Today, no single school has won the debate. The Experimental Approach remains the most influential in terms of funding, publication in top journals, and policy credibility, especially among organizations like the World Bank and major foundations. Yet its dominance has provoked a productive backlash. Quasi-experimental methods have become more sophisticated, with new techniques for handling multiple treatments, dynamic treatment effects, and spillovers. Theory-Based Impact Evaluation has gained traction in evaluation practice, particularly in agencies that require explicit theories of change. The Structural Econometric Approach has seen a revival in applied microeconomics, with researchers combining experimental or quasi-experimental identification with structural modeling to get the best of both worlds.
What the leading frameworks agree on is that the counterfactual is the central problem and that transparency about assumptions is essential. They disagree on what kind of evidence should be privileged. Experimentalists and quasi-experimentalists prioritize internal validity and see the average treatment effect as the primary output. Theory-based and structural evaluators prioritize understanding mechanisms and external validity, and they argue that a well-identified effect without a mechanism is incomplete. The deepest disagreement is about the role of models: structural econometricians build explicit behavioral models; experimentalists and quasi-experimentalists prefer to minimize modeling assumptions; theory-based evaluators use qualitative models of causal chains rather than formal mathematical ones.
In practice, the field is moving toward combination strategies.
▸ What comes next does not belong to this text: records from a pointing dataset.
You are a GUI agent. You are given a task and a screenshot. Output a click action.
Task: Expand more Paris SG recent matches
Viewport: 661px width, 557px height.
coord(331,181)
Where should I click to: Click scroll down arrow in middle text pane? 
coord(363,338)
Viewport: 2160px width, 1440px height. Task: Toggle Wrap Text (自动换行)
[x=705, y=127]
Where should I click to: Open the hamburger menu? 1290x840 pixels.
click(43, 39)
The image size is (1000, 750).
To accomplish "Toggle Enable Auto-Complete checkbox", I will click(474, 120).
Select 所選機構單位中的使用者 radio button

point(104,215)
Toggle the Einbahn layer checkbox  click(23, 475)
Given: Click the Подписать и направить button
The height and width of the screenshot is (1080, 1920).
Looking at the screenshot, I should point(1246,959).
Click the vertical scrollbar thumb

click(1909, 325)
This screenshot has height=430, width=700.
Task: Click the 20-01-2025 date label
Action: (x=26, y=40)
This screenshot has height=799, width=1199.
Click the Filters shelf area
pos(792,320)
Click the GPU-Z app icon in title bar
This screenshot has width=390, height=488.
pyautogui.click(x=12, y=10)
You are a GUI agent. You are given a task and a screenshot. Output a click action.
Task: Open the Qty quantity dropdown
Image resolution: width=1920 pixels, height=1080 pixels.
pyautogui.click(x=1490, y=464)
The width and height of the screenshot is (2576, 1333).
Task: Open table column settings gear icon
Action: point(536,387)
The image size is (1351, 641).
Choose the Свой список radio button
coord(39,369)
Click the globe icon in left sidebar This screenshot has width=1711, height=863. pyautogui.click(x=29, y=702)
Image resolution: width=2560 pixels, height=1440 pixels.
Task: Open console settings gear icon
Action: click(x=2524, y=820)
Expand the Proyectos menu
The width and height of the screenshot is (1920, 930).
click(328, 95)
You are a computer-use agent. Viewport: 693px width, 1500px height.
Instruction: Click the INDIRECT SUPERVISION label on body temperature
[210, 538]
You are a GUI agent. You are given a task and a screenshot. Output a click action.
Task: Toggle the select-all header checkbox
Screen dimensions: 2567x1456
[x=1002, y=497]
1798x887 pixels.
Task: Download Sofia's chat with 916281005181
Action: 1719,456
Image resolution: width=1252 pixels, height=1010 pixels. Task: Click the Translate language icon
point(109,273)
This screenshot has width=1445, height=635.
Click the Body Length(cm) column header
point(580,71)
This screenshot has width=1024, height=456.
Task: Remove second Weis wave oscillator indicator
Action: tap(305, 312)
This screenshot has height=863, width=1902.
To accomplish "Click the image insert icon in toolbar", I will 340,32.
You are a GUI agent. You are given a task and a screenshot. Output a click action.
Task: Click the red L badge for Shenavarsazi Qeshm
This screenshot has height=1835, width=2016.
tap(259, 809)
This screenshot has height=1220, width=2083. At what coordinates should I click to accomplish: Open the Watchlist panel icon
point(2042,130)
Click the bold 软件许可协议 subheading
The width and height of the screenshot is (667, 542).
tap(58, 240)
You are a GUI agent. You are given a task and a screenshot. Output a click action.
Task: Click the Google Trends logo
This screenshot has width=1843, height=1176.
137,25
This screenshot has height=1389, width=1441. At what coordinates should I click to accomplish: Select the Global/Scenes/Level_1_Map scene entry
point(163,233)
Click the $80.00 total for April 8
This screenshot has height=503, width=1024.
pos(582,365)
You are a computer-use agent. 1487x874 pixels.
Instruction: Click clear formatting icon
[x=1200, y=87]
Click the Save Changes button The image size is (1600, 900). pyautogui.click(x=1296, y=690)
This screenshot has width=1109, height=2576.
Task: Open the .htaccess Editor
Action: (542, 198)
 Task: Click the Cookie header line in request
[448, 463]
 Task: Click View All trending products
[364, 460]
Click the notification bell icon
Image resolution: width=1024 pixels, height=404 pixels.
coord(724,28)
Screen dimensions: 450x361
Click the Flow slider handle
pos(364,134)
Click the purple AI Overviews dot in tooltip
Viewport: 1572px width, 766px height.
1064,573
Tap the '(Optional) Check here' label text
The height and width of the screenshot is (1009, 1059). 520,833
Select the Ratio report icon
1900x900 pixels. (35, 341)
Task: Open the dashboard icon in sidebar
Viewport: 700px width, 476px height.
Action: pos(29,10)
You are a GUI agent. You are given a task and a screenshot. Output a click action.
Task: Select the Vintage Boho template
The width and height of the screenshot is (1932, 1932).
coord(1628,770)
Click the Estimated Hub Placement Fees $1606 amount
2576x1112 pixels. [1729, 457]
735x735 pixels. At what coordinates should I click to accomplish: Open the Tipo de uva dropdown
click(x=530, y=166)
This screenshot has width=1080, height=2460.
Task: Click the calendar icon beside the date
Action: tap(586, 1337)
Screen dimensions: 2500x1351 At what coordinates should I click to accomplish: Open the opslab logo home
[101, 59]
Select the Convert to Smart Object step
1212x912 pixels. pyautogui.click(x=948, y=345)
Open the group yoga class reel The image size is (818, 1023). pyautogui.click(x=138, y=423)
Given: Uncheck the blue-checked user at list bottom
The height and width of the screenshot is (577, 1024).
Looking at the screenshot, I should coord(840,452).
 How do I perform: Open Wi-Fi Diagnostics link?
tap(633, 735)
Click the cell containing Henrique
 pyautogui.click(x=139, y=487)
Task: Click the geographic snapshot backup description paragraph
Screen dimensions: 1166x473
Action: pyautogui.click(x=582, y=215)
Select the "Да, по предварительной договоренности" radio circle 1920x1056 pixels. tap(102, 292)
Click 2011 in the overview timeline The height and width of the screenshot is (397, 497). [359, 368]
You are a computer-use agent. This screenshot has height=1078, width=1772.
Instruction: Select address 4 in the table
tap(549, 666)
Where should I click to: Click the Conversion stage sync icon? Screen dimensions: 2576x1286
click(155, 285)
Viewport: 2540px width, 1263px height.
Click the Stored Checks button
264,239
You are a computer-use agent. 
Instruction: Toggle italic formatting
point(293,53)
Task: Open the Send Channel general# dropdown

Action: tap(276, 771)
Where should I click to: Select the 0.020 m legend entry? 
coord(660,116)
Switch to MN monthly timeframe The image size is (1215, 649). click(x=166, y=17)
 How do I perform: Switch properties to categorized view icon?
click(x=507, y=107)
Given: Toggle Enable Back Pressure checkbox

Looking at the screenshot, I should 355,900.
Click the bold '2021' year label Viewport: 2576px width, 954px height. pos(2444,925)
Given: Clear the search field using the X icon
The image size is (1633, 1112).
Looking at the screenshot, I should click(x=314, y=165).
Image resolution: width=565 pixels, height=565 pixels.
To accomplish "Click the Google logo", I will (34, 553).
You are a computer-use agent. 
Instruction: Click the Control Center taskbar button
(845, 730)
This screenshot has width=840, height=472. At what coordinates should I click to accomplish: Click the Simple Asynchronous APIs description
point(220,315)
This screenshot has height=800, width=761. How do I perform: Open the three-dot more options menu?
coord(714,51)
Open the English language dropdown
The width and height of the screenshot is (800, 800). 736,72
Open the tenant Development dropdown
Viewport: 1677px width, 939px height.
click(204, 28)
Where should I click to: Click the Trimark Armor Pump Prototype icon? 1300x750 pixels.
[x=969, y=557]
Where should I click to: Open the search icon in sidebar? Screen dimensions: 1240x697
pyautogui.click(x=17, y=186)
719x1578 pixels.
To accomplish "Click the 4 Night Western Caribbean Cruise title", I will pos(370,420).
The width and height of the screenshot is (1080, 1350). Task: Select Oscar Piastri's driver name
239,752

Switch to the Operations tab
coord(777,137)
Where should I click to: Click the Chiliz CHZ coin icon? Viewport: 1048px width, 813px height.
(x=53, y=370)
Researchers increasingly embed qualitative mechanism testing within randomized trials, estimate structural models using experimental variation, and use quasi-experimental methods to test the external validity of experimental results. The four schools remain in living disagreement, but that disagreement has become the engine of methodological progress rather than a barrier to it. Impact evaluation today is defined not by a single orthodoxy but by a pluralist landscape in which the choice of method depends on the question, the context, and the kind of policy inference that is needed.